WHAT YOU ARE ASKED TO DO
Transcribe the listing below in its entirety, exactly.

DATA SHOWN

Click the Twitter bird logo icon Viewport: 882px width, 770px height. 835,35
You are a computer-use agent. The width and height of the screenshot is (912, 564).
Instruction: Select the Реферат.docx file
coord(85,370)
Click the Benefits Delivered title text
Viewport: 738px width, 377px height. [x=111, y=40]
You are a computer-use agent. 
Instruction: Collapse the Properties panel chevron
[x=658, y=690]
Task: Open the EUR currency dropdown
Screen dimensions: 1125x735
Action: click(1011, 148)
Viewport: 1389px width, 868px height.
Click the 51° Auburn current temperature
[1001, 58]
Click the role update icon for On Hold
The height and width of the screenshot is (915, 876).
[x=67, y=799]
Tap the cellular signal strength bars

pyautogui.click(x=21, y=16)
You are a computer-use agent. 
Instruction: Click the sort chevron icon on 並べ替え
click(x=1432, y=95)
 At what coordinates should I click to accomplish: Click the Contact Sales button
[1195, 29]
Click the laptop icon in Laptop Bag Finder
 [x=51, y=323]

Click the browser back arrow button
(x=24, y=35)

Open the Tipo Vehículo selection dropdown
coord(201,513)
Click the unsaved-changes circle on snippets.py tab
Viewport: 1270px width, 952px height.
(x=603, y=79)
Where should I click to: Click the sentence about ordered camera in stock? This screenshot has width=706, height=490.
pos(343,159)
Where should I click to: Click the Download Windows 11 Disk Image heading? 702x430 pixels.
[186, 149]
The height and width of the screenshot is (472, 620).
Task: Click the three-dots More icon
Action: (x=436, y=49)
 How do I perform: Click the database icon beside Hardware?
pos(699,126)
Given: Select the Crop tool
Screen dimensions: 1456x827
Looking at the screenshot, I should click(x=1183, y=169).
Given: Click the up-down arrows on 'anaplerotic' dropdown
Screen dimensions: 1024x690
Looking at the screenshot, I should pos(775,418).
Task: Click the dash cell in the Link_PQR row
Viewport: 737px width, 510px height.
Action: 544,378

OUTPUT OF THE EXERCISE
Click the Twitter bird logo icon Viewport: 882px width, 770px height. 835,35
You are a computer-use agent. The width and height of the screenshot is (912, 564).
Instruction: Select the Реферат.docx file
coord(85,370)
Click the Benefits Delivered title text
Viewport: 738px width, 377px height. [x=111, y=40]
You are a computer-use agent. 
Instruction: Collapse the Properties panel chevron
[x=658, y=690]
Task: Open the EUR currency dropdown
Screen dimensions: 1125x735
Action: click(1011, 148)
Viewport: 1389px width, 868px height.
Click the 51° Auburn current temperature
[1001, 58]
Click the role update icon for On Hold
The height and width of the screenshot is (915, 876).
[x=67, y=799]
Tap the cellular signal strength bars

pyautogui.click(x=21, y=16)
You are a computer-use agent. 
Instruction: Click the sort chevron icon on 並べ替え
click(x=1432, y=95)
 At what coordinates should I click to accomplish: Click the Contact Sales button
[1195, 29]
Click the laptop icon in Laptop Bag Finder
 [x=51, y=323]

Click the browser back arrow button
(x=24, y=35)

Open the Tipo Vehículo selection dropdown
coord(201,513)
Click the unsaved-changes circle on snippets.py tab
Viewport: 1270px width, 952px height.
(x=603, y=79)
Where should I click to: Click the sentence about ordered camera in stock? This screenshot has width=706, height=490.
pos(343,159)
Where should I click to: Click the Download Windows 11 Disk Image heading? 702x430 pixels.
[186, 149]
The height and width of the screenshot is (472, 620).
Task: Click the three-dots More icon
Action: (x=436, y=49)
 How do I perform: Click the database icon beside Hardware?
pos(699,126)
Given: Select the Crop tool
Screen dimensions: 1456x827
Looking at the screenshot, I should click(x=1183, y=169).
Given: Click the up-down arrows on 'anaplerotic' dropdown
Screen dimensions: 1024x690
Looking at the screenshot, I should pos(775,418).
Task: Click the dash cell in the Link_PQR row
Viewport: 737px width, 510px height.
Action: 544,378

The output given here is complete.